Carriage returns disappear from translations
peurKe opened this issue · 1 comments
Hi,
I'm having a problem managing \r and \n CARRIAGE RETURN characters.
I want to translate sentences containing CARRIAGE RETURN characters that can be located right in the middle of sentences.
I use the following parameters to ask DeepL not to take CARRIAGE RETURN characters into account:
import deepl
translator = deepl.Translator('my_auth_key')
text = "Отпустите рюкзак\r\nи он автоматически\r\nвернется на место"
translation = translator.translate_text(
text,
source_lang=deepl.Language.RUSSIAN,
target_lang=deepl.Language.ENGLISH_AMERICAN,
formality=deepl.Formality.PREFER_LESS,
split_sentences=deepl.SplitSentences.NO_NEWLINES,
# preserve_formatting=True # Doesn't help, even when uncommented
).text
The meaning of the translations via the API with the DeepL python library are correct but I lose the CARRIAGE RETURN characters in the results (I have also tried with preserve_formatting=True but no better)
I tried with \n instead of \r\n but same results too.
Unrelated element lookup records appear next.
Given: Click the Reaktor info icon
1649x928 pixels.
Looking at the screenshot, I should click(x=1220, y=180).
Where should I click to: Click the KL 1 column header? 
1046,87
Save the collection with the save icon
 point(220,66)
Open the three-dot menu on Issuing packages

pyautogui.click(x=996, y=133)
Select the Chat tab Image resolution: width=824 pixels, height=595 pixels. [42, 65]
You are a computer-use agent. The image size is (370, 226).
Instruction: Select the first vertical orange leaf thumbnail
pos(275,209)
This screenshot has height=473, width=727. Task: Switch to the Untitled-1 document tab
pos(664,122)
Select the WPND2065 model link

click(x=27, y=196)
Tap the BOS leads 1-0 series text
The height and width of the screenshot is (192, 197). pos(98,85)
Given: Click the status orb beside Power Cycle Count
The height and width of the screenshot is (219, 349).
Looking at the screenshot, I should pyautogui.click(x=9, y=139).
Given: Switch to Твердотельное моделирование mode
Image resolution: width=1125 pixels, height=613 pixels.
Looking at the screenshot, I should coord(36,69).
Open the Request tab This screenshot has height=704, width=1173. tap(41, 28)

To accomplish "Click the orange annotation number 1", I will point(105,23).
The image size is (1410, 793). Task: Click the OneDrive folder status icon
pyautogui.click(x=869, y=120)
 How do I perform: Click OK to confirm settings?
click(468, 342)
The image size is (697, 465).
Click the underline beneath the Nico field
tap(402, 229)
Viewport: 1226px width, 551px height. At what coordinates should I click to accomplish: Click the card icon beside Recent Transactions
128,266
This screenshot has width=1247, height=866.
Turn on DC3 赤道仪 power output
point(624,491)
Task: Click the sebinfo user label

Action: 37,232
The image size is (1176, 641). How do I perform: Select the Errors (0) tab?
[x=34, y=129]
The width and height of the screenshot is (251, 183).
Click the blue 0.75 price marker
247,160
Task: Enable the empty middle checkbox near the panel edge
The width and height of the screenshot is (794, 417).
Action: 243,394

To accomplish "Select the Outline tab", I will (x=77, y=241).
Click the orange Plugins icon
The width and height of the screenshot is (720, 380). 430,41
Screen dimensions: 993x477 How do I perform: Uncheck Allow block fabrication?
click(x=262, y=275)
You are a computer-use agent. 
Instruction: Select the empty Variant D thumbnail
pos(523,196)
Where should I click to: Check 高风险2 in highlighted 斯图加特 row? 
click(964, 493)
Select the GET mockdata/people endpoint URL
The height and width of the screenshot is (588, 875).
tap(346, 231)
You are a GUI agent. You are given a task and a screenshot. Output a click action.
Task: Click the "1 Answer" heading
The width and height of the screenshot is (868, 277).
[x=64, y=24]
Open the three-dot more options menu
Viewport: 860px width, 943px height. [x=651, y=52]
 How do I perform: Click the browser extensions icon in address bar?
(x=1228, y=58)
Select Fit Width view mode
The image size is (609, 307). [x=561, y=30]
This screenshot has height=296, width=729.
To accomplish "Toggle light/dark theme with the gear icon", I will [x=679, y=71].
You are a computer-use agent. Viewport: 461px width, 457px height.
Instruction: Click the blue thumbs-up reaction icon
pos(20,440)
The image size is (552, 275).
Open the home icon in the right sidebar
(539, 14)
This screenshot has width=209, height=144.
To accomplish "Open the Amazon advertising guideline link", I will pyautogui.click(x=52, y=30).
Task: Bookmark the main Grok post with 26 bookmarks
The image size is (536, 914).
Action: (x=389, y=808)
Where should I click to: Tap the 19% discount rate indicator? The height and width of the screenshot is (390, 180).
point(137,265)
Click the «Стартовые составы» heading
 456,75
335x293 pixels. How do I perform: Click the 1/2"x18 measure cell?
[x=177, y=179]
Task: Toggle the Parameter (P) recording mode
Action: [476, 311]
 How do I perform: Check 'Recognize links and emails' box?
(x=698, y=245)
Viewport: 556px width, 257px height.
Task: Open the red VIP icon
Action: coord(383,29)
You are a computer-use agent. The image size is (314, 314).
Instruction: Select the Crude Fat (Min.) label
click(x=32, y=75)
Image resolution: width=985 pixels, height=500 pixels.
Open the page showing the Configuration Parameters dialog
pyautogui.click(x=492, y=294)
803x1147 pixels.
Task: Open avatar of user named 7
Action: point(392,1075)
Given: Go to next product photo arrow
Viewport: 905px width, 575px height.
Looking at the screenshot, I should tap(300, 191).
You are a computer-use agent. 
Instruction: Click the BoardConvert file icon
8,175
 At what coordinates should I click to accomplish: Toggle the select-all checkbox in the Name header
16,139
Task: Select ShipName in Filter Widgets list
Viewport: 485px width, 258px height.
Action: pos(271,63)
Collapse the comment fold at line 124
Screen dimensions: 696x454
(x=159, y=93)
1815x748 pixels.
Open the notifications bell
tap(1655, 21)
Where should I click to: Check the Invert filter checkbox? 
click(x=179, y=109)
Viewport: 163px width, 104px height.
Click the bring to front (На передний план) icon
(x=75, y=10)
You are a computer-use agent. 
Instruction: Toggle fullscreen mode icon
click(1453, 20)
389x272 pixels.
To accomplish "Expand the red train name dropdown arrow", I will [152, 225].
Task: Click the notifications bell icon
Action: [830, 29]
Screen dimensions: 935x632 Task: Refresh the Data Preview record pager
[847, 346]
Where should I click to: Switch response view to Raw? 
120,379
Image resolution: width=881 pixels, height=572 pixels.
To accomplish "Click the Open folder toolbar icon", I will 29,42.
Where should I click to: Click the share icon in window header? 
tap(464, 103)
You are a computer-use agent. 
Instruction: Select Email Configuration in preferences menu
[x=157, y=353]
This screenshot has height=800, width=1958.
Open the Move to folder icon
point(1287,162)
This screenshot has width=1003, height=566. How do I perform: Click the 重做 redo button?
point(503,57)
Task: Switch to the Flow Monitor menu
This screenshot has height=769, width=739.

text : 'Отпустите рюкзак\r\nи он автоматически\r\nвернется на место'
translation : 'Let go of the backpack and it will automatically return to its place'
text : 'Отпустите рюкзак\nи он автоматически\nвернется на место'
translation : 'Let go of the backpack and it will automatically return to its place'
Here's what I expect to happen:
text : 'Отпустите рюкзак r\nи он автоматически\r\nвернется на место'
translation : 'Let go of the backpack\r\nand it will automatically\r\nreturn to its place'
text : 'Отпустите рюкзак\nи он автоматически\nвернется на место'
translation : 'Let go of the backpack\nand it will automatically\nreturn to its place'
Am I doing something wrong?
Thanks in advance
The workaround I've found to deal with this is to use an xml tag and ignore it with the ignore_tags parameter to get <w><x>LF</x></w> placeholders that I can then replace with CARRIAGE RETURN characters::
translation = translator.translate_text(
text,
source_lang=deepl.Language.RUSSIAN,
target_lang=deepl.Language.ENGLISH_AMERICAN,
formality=deepl.Formality.PREFER_LESS,
split_sentences=deepl.SplitSentences.NO_NEWLINES,
tag_handling='xml', # Enable xml tags
ignore_tags=['x'], # Ignore <x> xml tag
).text
text : 'Отпустите рюкзак<w><x>LF</x></w>и он автоматически<w><x>LF</x></w>вернется на место'
translation : 'Let go of the backpack<w><x>LF</x></w>and it will automatically<w><x>LF</x></w>back in place'
Then replace all these <w><x>LF</x></w> placeholders with \n to finally get the result I was expecting:
translation : 'Let go of the backpack\nand it will automatically\nback in place'
But I'd like to avoid using xml tags and let DeepL take care of keeping the \r and \n CARRIAGE RETURN characters.
Is this possible, or am I doing something wrong?